Documents for Every Family

FAMILY OFFICE® has partnered with PinnacleCare, a private healthcare advisory firm, to provide access to leading medical experts and specialists at the leading Centers of Excellence around the world. Stefan H. Zachar, III is the Vice President of PinnacleCare and provides prudent advice about being involved in your child’s health care while they are away at school.  Zachar says, “As your teenager prepares to go off to college, there are several key documents that every parent should have in their possession prior to their child’s departure. Once a child turns 18, their adult status results in the medical world adhering to strong boundaries determining who they will speak with, provide health information about, and allow to make decisions on a patient’s behalf.” He recommends the following documents to ensure your child’s medical safety:

  • A HIPAA authorization giving medical providers permission to speak with you on your child’s behalf. If the school has its own form, sign that one too. When a treating doctor or hospital staff sees it, you want them to recognize it.
  • Advance Directives identifying you as a medical proxy giving you permission to make decisions when your child is unable to do so.  Advance Directive forms vary by state. Have one that is accepted in your home state as well as the state where your child will be attending college.
  • A Durable Power of Attorney (POA) to allow you to take care of business on your child’s behalf (sign tax returns, access bank accounts, and pay bills). Durable POA forms, like Advance Directives, vary by state. In some states a medical POA (taking the place of the Advance Directives) can be included in the durable POA form.  You are encouraged to have a lawyer assist in this process.
  • A list of your child’s immunizations and prescription medications (take a legible picture of the labels). If any health care provider asks, it will be easily accessible.

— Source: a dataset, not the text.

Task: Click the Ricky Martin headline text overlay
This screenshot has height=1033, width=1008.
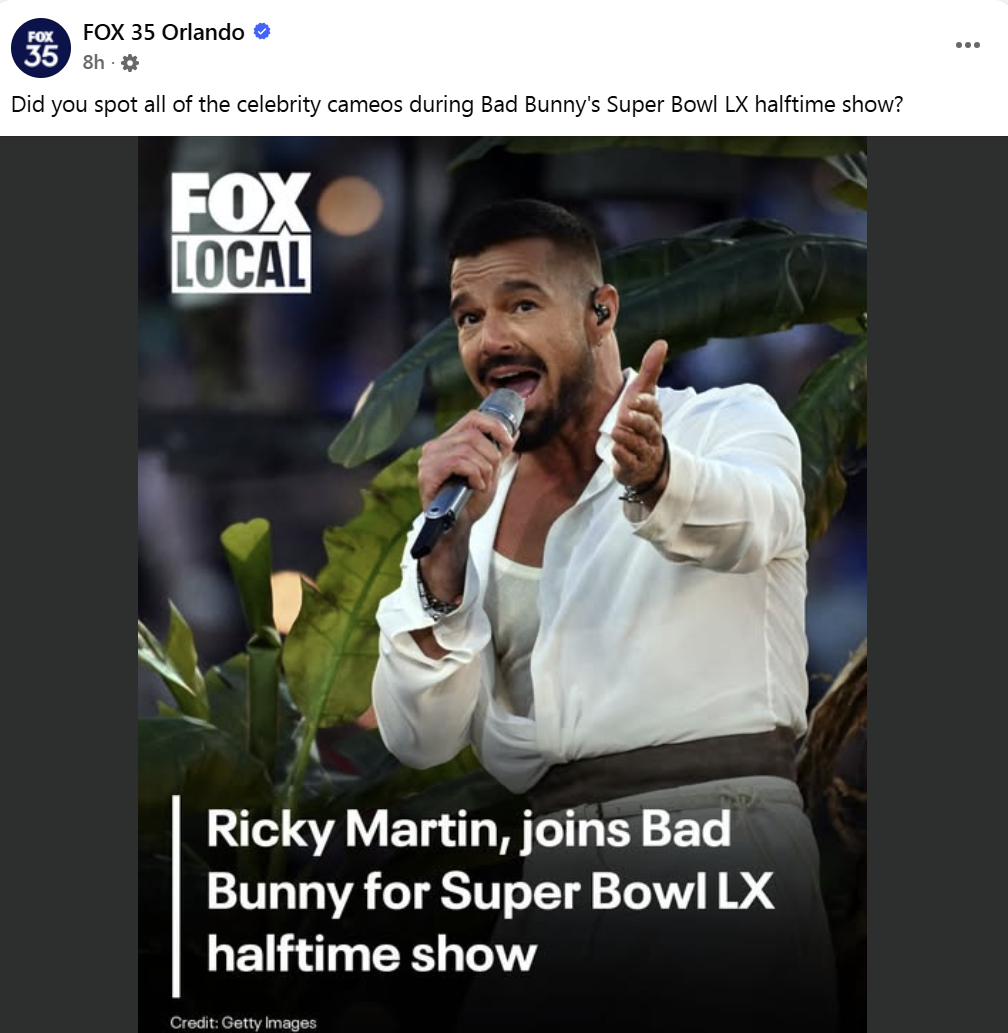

Zachar goes on to recommend, “Once the forms are completed, it’s a good idea for both you and your child to take a picture of each document and save it on your smartphones. This way both of you will have access to these important papers.”

More Important Tips

Other factors to consider for unexpected emergencies are:

  • Make sure your child has their insurance card and a credit card with them at school. Many medical facilities require you to pay a co-pay prior to treatment.  An insurance card helps document your insurance and makes your billing more accurate.
  • Exchange phone numbers with your child’s roommate and closest friends at school. Friends become essential to your child’s safety and a lifeline if your child is unable to communicate.
  • Encourage your child to trust one friend with their phone pass code. This allows those important documents to be accessed in an emergency and the family member contact information to be gathered.
  • Research the hospitals and urgent care centers surrounding your child’s school in advance. This allows you and your child to have a plan if medical care is needed.
  • Empower your children to speak up when being treated medically. They ultimately know their bodies best. Let them know it okay to speak up or raise questions if something seems unusual.

While all the medical staff in the world can’t replace parents in a medical crisis, these tips will help things go more smoothly if the unexpected occurs.